Aufgrund der noch geringen statistischen Gesamtbasis, der relativ niedrigen Errichtungszahlen und des häufig kaum prognostizierbaren Erschließungszeitpunktes neuer baureifer WEA-Standorte sind verzerrungsfreie Aussagen über die Marktanteile in der Megawattklasse kaum möglich. In bezug auf den Stückzahlenmarkt hält im abgelaufenen Jahr die Fa. Nordex-Balcke Dürr mit 41 aufgestellten Großanlagen die Marktführerschaft vor Enercon (28), NEG-Micon (16) und HSW (11). Nicht zuletzt aufgrund der durchschnittlich höheren Leistung je Anlage kann Enercon mit insgesamt 42 MW die Leistungsrangfolge knapp vor Nordex-Balcke Dürr (41 MW) und NEG-Micon (23 MW) anführen. 

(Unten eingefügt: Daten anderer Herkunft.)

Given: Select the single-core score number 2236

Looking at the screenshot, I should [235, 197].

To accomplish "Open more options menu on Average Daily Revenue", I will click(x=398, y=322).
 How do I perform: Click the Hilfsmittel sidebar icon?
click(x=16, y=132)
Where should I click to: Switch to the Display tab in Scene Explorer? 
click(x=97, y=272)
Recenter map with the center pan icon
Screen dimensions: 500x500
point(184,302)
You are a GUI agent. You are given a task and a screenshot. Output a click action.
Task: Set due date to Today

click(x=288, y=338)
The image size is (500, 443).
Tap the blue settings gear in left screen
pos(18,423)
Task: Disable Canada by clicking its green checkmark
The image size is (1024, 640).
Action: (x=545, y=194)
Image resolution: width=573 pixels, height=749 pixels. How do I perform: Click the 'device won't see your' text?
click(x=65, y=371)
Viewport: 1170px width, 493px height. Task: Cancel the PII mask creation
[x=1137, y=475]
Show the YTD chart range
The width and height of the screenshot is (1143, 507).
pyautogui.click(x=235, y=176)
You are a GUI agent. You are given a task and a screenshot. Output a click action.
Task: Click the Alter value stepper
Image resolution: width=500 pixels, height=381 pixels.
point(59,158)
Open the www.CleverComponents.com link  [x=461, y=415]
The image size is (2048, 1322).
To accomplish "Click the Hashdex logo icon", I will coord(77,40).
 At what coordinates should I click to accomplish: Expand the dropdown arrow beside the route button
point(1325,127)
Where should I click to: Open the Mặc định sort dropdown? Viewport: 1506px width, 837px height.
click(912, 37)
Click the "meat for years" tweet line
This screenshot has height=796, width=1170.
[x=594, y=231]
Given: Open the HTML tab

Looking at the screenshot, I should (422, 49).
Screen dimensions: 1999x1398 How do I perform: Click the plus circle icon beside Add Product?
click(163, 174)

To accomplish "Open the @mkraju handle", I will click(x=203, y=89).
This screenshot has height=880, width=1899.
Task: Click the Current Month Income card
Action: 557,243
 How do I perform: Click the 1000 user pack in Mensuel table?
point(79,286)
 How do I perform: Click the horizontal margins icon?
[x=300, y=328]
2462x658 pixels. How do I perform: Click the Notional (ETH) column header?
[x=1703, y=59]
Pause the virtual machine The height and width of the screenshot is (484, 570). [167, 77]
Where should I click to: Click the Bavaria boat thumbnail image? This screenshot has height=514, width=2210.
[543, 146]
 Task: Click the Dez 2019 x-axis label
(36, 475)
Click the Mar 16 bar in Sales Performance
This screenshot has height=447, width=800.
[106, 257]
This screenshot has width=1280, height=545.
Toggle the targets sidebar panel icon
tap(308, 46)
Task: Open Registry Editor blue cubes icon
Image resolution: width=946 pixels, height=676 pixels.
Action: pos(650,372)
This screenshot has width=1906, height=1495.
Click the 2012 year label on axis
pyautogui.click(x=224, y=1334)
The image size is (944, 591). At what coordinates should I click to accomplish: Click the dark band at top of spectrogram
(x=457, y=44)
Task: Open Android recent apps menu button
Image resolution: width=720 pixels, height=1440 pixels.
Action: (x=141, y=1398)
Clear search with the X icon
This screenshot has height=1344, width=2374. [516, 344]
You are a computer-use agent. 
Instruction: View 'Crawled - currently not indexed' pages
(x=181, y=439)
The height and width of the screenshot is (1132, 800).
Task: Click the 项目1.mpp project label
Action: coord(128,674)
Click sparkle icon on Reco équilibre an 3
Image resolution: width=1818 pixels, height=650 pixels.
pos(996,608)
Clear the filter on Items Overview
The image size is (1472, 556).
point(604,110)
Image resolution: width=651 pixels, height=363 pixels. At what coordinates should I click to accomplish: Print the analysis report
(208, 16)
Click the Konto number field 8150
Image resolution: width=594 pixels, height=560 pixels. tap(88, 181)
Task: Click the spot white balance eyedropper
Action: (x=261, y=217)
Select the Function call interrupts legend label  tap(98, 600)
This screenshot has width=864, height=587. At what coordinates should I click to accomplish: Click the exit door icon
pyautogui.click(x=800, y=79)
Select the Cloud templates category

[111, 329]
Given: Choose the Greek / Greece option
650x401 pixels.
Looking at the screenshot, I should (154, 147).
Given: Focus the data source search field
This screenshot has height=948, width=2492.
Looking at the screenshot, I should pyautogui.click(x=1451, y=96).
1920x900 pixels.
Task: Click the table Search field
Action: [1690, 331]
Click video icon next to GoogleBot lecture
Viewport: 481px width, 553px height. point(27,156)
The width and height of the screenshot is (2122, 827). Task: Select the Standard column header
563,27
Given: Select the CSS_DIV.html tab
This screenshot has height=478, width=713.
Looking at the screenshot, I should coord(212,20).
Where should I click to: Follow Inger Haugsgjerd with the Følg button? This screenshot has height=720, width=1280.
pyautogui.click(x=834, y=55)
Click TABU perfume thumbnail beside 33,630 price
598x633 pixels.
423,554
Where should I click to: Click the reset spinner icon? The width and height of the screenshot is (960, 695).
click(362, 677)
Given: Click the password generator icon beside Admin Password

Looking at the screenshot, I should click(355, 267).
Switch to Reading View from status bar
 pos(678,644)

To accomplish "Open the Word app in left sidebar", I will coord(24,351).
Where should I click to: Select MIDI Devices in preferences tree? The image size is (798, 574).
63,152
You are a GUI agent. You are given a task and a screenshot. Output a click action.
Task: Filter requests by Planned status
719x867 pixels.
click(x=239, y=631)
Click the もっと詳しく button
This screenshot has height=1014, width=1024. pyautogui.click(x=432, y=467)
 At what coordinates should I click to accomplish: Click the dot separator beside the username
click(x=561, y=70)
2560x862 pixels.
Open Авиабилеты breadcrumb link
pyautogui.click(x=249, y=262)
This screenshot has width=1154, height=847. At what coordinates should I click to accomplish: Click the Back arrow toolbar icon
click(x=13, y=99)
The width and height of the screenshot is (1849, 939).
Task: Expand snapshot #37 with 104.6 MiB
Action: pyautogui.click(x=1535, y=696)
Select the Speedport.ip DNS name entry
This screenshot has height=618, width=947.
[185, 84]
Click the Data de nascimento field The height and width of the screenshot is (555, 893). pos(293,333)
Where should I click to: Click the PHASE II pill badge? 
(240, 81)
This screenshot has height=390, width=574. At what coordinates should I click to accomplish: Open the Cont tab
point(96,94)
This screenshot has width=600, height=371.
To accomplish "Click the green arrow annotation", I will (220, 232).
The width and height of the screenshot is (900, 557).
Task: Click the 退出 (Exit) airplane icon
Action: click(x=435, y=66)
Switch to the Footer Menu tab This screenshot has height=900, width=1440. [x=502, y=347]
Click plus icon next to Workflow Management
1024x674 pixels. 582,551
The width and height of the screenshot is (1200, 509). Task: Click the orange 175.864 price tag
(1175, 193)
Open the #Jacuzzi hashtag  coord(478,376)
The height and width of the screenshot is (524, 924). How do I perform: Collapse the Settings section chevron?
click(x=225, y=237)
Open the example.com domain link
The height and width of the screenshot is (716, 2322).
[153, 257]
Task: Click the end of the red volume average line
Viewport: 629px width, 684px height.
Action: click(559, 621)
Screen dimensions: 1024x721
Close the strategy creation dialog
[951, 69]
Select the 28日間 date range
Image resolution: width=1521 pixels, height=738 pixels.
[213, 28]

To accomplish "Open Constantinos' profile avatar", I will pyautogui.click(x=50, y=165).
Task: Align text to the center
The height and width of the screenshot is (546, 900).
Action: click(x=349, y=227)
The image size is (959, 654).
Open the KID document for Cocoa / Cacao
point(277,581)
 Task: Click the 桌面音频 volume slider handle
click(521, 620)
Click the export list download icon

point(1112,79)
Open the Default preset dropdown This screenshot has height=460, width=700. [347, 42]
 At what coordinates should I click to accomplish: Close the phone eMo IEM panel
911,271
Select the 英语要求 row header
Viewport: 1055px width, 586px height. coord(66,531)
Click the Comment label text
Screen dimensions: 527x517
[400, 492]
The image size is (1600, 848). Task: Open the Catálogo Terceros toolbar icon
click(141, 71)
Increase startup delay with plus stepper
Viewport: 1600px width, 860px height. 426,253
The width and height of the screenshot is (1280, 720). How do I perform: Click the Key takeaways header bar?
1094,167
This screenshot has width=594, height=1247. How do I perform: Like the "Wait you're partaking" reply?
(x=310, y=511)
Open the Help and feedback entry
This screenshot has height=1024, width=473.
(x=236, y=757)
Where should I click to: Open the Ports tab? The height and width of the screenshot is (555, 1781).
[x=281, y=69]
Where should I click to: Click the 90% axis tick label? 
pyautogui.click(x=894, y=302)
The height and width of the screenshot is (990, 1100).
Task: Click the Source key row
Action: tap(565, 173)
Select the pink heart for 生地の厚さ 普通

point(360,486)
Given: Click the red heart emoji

Im Unterschied zur Einführung der 500/600 kW-Klasse im Jahr 1993/94 scheint mit den gewonnenen Herstellererfahrungen der technologische Leistungssprung hin zur MW-Klasse markttechnisch reibungsloser zu verlaufen. Für die Zukunft bestehen kaum Zweifel daran, daß die MW-Klasse den nationalen Markt klar dominieren wird. Gleichwohl zeichnet sich aufgrund der hohen Entwicklungskosten für Großanlagen und des erheblichen Kapitalbedarfs für Produktionsanlagen aber auch eine weitere Ausdifferenzierung bei den Herstellern ab. Ein Ende des anlagentechnischen Upscalings und des parallel verlaufenden Konzentrationsprozesses auf der Herstellerseite ist derzeit nicht absehbar. 
 

Literatur 
[1] Allnoch, N. (1996): Perspektiven des Windkraftanlagenmarktes in Deutschland. In: Elektrizitätswirtschaft, Jg. 95, H. 15, S. 996 - 1000. 
[2] Allnoch, N. (1997): Zur Entwicklung der deutschen und europäischen Windkraftnutzung. In:  Wind Kraft Journal, Jg. 17, H. 2, S. 14 - 17. 
[3] Allnoch, N. (1997): Zur Lage der Wind- und Solarenergienutzung in Deutschland. Herbstgutachten 1997/98. In: Energiewirtschaftliche Tagesfragen, Jg. 47, H. 10, S. 612 - 617.